Department of Chemical Engineering, Stanford University , 443 Via Ortega, Stanford, California 94305, United States.
SUNCAT Center for Catalysis and Interface Science, SLAC National Accelerator Laboratory , 2675 Sand Hill Road, Menlo Park, California 94025, United States.
Langmuir. 2017 Sep 19;33(37):9464-9471. doi: 10.1021/acs.langmuir.7b01170. Epub 2017 Jul 10.

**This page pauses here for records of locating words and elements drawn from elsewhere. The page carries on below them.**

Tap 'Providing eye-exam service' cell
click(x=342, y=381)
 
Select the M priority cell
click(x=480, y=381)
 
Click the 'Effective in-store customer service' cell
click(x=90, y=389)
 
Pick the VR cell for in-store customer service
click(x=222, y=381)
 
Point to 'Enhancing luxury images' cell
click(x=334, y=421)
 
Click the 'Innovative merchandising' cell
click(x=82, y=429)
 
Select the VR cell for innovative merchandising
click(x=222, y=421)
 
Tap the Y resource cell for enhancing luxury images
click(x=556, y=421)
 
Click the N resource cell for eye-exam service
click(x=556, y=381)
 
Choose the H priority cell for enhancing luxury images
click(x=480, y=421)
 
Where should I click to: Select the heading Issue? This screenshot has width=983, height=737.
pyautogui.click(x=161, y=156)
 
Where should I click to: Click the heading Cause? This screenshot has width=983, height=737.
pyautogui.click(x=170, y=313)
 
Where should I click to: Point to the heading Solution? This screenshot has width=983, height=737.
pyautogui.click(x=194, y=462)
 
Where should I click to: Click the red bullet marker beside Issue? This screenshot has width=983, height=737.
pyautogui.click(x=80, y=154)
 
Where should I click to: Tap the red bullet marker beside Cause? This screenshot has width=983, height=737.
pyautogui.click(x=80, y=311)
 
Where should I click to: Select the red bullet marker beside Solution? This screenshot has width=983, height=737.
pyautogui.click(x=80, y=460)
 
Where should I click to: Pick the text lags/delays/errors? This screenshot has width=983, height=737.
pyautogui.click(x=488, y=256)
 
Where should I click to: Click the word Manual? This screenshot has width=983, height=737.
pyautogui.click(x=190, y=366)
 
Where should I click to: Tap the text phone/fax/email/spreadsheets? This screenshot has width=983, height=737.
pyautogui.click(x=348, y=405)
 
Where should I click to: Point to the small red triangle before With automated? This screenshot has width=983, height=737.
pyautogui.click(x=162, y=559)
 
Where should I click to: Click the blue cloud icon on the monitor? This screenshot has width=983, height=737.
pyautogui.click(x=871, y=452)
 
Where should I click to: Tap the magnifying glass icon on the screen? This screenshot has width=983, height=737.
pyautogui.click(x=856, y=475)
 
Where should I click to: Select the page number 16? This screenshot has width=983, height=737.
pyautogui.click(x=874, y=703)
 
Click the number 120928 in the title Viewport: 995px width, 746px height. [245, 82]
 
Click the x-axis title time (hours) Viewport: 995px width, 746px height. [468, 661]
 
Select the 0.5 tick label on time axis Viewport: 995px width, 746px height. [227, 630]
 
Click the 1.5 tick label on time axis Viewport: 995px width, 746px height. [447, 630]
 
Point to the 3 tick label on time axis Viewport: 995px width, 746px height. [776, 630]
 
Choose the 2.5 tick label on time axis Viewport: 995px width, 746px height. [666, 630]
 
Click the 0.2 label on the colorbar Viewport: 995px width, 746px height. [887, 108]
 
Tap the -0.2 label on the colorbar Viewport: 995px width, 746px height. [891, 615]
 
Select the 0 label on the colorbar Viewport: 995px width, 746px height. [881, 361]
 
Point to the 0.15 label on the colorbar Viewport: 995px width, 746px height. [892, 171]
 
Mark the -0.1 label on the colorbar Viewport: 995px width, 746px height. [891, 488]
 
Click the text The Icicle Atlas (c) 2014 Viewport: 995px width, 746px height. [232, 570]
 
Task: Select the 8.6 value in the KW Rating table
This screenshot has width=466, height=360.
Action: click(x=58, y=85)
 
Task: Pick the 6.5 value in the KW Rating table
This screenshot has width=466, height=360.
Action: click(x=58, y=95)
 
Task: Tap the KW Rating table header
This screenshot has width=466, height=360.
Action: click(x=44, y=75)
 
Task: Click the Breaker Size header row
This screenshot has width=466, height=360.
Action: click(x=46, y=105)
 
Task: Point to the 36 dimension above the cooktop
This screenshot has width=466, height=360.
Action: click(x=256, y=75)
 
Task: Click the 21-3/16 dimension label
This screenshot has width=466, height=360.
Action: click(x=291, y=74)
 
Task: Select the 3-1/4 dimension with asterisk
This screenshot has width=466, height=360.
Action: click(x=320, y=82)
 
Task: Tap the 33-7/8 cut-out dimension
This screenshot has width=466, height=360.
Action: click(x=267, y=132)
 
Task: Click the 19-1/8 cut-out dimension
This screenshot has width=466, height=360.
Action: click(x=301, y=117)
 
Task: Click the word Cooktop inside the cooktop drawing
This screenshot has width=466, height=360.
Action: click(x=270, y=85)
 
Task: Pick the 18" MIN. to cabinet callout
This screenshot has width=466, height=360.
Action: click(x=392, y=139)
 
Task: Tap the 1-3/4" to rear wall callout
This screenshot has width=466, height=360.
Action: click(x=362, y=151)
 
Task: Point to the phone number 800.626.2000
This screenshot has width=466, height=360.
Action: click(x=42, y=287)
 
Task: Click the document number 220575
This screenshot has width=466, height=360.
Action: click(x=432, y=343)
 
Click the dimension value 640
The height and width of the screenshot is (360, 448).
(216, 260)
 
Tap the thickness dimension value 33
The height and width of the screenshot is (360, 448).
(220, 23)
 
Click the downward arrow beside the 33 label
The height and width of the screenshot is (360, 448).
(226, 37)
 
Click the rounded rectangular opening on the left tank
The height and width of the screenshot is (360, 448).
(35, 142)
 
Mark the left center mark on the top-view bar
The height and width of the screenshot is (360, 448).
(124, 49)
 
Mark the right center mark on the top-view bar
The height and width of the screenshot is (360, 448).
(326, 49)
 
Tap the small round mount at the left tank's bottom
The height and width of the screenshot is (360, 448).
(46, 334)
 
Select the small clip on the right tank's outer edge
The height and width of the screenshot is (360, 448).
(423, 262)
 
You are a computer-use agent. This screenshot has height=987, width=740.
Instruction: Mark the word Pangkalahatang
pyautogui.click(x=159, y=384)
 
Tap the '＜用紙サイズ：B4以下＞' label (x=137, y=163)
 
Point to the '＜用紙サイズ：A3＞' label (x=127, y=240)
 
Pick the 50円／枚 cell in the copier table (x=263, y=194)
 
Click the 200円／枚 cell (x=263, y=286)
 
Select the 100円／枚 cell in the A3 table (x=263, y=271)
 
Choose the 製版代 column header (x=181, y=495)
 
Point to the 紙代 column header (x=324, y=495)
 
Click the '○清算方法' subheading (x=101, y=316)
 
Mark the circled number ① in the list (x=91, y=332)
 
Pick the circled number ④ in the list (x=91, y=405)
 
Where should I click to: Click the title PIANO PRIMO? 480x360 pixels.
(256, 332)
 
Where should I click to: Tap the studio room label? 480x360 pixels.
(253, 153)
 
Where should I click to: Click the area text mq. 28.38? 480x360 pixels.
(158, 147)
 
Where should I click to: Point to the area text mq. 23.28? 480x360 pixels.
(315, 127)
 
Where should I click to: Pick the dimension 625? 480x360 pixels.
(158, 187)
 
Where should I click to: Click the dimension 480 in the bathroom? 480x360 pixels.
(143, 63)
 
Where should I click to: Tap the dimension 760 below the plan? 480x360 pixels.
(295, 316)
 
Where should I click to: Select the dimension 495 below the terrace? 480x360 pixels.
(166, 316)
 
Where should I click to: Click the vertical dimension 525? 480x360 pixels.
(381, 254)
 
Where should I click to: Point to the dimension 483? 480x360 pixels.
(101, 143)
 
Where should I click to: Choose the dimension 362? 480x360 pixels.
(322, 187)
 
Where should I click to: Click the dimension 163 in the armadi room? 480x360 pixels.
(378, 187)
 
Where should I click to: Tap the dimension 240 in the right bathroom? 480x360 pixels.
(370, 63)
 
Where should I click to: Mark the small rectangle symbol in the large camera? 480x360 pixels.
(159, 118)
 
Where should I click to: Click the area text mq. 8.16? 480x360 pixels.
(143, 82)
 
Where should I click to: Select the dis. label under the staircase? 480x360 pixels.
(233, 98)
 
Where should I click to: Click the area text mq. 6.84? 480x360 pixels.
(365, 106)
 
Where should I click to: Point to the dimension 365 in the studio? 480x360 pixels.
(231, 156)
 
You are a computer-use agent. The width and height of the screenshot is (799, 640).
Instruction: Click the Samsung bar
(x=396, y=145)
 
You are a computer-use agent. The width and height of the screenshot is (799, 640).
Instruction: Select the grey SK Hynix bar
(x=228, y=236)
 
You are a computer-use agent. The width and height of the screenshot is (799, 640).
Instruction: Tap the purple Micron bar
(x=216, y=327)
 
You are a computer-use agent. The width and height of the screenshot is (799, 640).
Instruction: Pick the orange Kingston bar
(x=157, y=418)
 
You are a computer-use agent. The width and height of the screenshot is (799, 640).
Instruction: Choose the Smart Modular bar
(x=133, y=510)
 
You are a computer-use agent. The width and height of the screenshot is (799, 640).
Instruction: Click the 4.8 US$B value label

We have studied the influence of low concentrations (0.1 M) of the ionic liquid 1-ethyl-3-methylimidazolium chloride ([EMIM]Cl) on suppressing the hydrogen evolution reaction (HER) using polycrystalline Ag, Cu, and Fe electrodes in aqueous acidic and basic media. HER suppression is generally desired when aiming to catalyze other reactions of interests, e.g., CO electro-reduction. Cyclic voltammetry and chronoamperometry measurements were performed at potentials between -0.2 and -0.8 V versus the reversible hydrogen electrode (RHE) to investigate HER activity in a simulated CO electrolysis environment without the CO. In an acidic electrolyte, a decrease in HER activity was observed for all three electrodes with the largest effect being that of Fe, where the HER activity was suppressed by 75% at -0.5 V versus RHE. In contrast to the effect of [EMIM]Cl in an acidic electrolyte, no HER suppression was observed in basic media. Using H nuclear magnetic resonance spectroscopy on the electrolyte before and after electrolysis, it was determined that [EMIM]Cl breaks down at both the working and counter electrodes under reaction conditions under both acidic and basic conditions. These results underscore the challenges in employing ionic liquids for electrochemical reactions such as CO reduction.
我们研究了低浓度(0.1 M)的离子液体 1-乙基-3-甲基咪唑氯化物([EMIM]Cl)对多晶 Ag、Cu 和 Fe 电极在酸性和碱性水溶液中抑制析氢反应(HER)的影响。当旨在催化其他感兴趣的反应时,通常需要抑制 HER,例如 CO 的电还原。在相对于可逆氢电极(RHE)的-0.2 至-0.8 V 的电位下进行循环伏安法和计时电流法测量,以在没有 CO 的情况下研究模拟 CO 电解环境中的 HER 活性。在酸性电解质中,所有三种电极的 HER 活性均降低,其中 Fe 的影响最大,在相对于 RHE 的-0.5 V 时,HER 活性被抑制了 75%。与酸性电解质中[EMIM]Cl 的作用相反,在碱性介质中未观察到 HER 抑制。通过对电解前后电解质进行 H 核磁共振波谱分析,确定[EMIM]Cl 在酸性和碱性条件下的工作电极和对电极在反应条件下均发生分解。这些结果突出了在 CO 还原等电化学反应中使用离子液体所面临的挑战。